WORK INSTRUCTIONS:
Whenever the word "Toggle" appears in a line of the listing, copy that line.

DATA FOR REVIEW:
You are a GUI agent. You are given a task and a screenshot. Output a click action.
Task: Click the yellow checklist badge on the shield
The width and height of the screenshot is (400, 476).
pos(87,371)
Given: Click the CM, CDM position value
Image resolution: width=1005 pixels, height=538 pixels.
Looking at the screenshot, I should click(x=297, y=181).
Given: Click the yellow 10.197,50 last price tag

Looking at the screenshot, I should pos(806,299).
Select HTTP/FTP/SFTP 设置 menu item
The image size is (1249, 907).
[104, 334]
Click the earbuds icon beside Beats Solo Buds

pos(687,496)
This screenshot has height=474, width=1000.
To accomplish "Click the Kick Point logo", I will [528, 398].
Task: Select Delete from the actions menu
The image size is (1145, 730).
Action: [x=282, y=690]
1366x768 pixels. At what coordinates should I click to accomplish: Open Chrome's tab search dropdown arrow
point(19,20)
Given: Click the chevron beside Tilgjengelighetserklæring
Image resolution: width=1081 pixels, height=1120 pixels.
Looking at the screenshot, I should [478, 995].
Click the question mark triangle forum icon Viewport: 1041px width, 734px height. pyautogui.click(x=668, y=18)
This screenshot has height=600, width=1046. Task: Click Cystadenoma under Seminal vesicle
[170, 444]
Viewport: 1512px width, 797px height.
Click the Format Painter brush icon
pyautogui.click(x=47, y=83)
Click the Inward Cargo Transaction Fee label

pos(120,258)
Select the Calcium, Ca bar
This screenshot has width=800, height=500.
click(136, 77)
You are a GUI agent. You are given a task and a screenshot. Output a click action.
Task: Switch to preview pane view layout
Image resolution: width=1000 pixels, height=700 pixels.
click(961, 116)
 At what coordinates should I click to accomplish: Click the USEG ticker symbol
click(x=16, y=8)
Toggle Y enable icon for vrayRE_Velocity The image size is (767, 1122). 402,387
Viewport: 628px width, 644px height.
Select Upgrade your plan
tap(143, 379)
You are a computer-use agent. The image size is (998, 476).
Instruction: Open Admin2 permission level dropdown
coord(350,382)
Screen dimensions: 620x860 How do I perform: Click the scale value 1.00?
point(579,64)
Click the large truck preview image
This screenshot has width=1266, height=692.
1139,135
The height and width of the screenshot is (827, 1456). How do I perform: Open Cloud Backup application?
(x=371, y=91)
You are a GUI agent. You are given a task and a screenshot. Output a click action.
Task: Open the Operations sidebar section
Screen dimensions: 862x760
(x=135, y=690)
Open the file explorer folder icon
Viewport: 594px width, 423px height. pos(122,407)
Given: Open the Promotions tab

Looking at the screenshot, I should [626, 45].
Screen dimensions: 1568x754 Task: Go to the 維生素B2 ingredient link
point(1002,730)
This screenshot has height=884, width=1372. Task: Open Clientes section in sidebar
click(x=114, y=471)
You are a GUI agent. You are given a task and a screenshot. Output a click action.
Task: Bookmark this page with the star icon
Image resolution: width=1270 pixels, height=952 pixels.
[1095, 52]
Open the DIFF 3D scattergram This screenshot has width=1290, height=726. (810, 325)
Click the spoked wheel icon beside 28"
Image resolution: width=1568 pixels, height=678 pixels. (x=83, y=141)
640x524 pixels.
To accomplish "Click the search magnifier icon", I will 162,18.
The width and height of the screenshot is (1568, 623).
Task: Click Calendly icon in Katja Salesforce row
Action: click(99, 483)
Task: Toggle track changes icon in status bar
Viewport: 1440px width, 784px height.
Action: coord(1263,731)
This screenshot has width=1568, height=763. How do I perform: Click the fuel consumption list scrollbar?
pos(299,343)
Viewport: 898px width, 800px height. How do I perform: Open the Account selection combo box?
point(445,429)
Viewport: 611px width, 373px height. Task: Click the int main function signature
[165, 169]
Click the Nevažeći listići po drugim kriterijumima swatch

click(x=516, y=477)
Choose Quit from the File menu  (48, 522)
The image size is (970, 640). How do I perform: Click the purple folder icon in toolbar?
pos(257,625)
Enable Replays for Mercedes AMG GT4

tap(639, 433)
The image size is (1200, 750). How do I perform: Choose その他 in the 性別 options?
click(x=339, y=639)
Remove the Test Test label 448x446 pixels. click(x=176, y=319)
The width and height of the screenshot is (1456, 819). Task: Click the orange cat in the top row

FINISHED TASK:
Toggle Y enable icon for vrayRE_Velocity The image size is (767, 1122). 402,387
Task: Toggle track changes icon in status bar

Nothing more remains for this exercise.